Recorded data:
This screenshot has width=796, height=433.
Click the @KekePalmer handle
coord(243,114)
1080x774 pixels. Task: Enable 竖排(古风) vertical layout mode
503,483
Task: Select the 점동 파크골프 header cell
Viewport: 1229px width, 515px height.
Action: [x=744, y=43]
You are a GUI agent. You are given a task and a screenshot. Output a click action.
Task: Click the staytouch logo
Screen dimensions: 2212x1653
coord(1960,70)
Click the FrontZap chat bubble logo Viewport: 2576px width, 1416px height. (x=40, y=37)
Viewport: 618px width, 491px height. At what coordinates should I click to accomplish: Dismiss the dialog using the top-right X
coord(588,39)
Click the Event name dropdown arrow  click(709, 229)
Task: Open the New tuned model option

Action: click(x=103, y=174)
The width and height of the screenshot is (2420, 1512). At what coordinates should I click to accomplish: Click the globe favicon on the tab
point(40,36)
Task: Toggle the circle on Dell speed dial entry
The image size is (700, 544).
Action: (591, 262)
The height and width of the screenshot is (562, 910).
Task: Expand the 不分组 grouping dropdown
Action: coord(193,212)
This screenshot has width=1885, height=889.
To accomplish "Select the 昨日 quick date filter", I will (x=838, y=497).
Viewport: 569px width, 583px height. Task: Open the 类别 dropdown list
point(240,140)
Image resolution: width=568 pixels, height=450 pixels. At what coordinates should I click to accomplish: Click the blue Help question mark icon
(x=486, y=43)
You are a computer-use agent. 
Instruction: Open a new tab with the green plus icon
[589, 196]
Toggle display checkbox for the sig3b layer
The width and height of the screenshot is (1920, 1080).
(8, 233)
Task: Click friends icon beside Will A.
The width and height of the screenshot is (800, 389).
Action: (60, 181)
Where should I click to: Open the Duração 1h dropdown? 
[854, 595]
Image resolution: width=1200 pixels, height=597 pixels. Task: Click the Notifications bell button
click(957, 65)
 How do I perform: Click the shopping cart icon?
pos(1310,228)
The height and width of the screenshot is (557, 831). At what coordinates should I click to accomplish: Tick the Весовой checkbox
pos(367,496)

*GOAL OF THE EXERCISE:* Copy out every line of the items above without changing anything.

*EXERCISE RESPONSE:*
This screenshot has width=796, height=433.
Click the @KekePalmer handle
coord(243,114)
1080x774 pixels. Task: Enable 竖排(古风) vertical layout mode
503,483
Task: Select the 점동 파크골프 header cell
Viewport: 1229px width, 515px height.
Action: [x=744, y=43]
You are a GUI agent. You are given a task and a screenshot. Output a click action.
Task: Click the staytouch logo
Screen dimensions: 2212x1653
coord(1960,70)
Click the FrontZap chat bubble logo Viewport: 2576px width, 1416px height. (x=40, y=37)
Viewport: 618px width, 491px height. At what coordinates should I click to accomplish: Dismiss the dialog using the top-right X
coord(588,39)
Click the Event name dropdown arrow  click(709, 229)
Task: Open the New tuned model option

Action: click(x=103, y=174)
The width and height of the screenshot is (2420, 1512). At what coordinates should I click to accomplish: Click the globe favicon on the tab
point(40,36)
Task: Toggle the circle on Dell speed dial entry
The image size is (700, 544).
Action: (591, 262)
The height and width of the screenshot is (562, 910).
Task: Expand the 不分组 grouping dropdown
Action: coord(193,212)
This screenshot has width=1885, height=889.
To accomplish "Select the 昨日 quick date filter", I will (x=838, y=497).
Viewport: 569px width, 583px height. Task: Open the 类别 dropdown list
point(240,140)
Image resolution: width=568 pixels, height=450 pixels. At what coordinates should I click to accomplish: Click the blue Help question mark icon
(x=486, y=43)
You are a computer-use agent. 
Instruction: Open a new tab with the green plus icon
[589, 196]
Toggle display checkbox for the sig3b layer
The width and height of the screenshot is (1920, 1080).
(8, 233)
Task: Click friends icon beside Will A.
The width and height of the screenshot is (800, 389).
Action: (60, 181)
Where should I click to: Open the Duração 1h dropdown? 
[854, 595]
Image resolution: width=1200 pixels, height=597 pixels. Task: Click the Notifications bell button
click(957, 65)
 How do I perform: Click the shopping cart icon?
pos(1310,228)
The height and width of the screenshot is (557, 831). At what coordinates should I click to accomplish: Tick the Весовой checkbox
pos(367,496)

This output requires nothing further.